At its core, game-based learning activities thrive due to their ability to incorporate playfulness and to enhance engagement.  However, not all games are equal in their ability to meet these objectives, and in fact many educational games suffer from what is known as the “chocolate covered broccoli” effect (i.e. the stigma that comes with thinking, “sure it’s a game, but it’s an educational game.”)  Indeed, the effectiveness of a game is heavily dependent on a variety of contexts.  This can include: the students who are participating; the degree and mode of active learning incorporated; the logistics involved in inserting it into the syllabus; the learning objectives it is meant to meet or enhance; and the experience of the instructor.  As a result, finding that perfect game and the sweet spot where it is best utilized can be task in itself.  From our experience, we do feel that in the university setting, games that encourage inquiry-based learning (via group work and discussion) could be especially exciting and formative – these might include games that encourage simulations or role playing.

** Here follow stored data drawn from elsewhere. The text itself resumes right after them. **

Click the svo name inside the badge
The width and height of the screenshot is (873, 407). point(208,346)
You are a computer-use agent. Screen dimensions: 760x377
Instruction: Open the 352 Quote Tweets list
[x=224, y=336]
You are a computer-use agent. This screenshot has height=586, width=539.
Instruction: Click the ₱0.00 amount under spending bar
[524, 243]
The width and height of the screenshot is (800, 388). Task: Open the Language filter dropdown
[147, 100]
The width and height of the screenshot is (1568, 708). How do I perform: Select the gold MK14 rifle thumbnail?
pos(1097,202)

The usual challenges that come up with using game-based learning tend to fall under three main elements:

  •  Choosing the appropriate game: As mentioned above, choosing the right game can be quite the challenge.  This is made all the more complex given the enormous palette of choice of games that are overtly educational in nature, as well as the many existing hacks that modify common commercial games for educational purposes.  In fact, having familiarity with gaming generally is a huge asset when navigating this choice.  Furthermore, choice can also be problematic because game-based learning is a relatively new academic field and therefore rigorous assessment of the pedagogy utility of many games is often lacking.
  • Logistical: whilst games tend to be great for immersion and general student engagement, they also tend to come with logistical costs.  For instance, they would likely be more time intensive than other conventional ways of teaching the material, and the initial set up will almost definitely need to be reiterated as the instructor becomes more familiar with the exercise. This can be especially noteworthy with digital games as access to technology elements will obviously come into play (which necessitates both administrative and time management chops). Overall, there would need to be careful evaluation of whether the learning objectives are best served in this manner given some of these logistical burdens.  Note, however, this might work especially well in instances where a class is flipped (i.e. the conventional modes of learning are done offsite, freeing time in class for things like game-based learning activities).
  • Evaluation rubrics: It should also be noted that if the game is used with the explicit intent of including an evaluation component (i.e. the game outcomes matter, writing a reflection, etc), then the instructor needs to pay particular attention to the evaluation framework provided to students.  Despite the use of games becoming more common place in university syllabi, games (especially if their inclusion is quite ambitious) will still be viewed as unconventional in nature, and consequently students may express some anxiety over their unfamiliarity in a course setting.  This is best allayed by having a clear framework of evaluation in place and one where the marking rubric is clearly delineated and easily viewed by the students.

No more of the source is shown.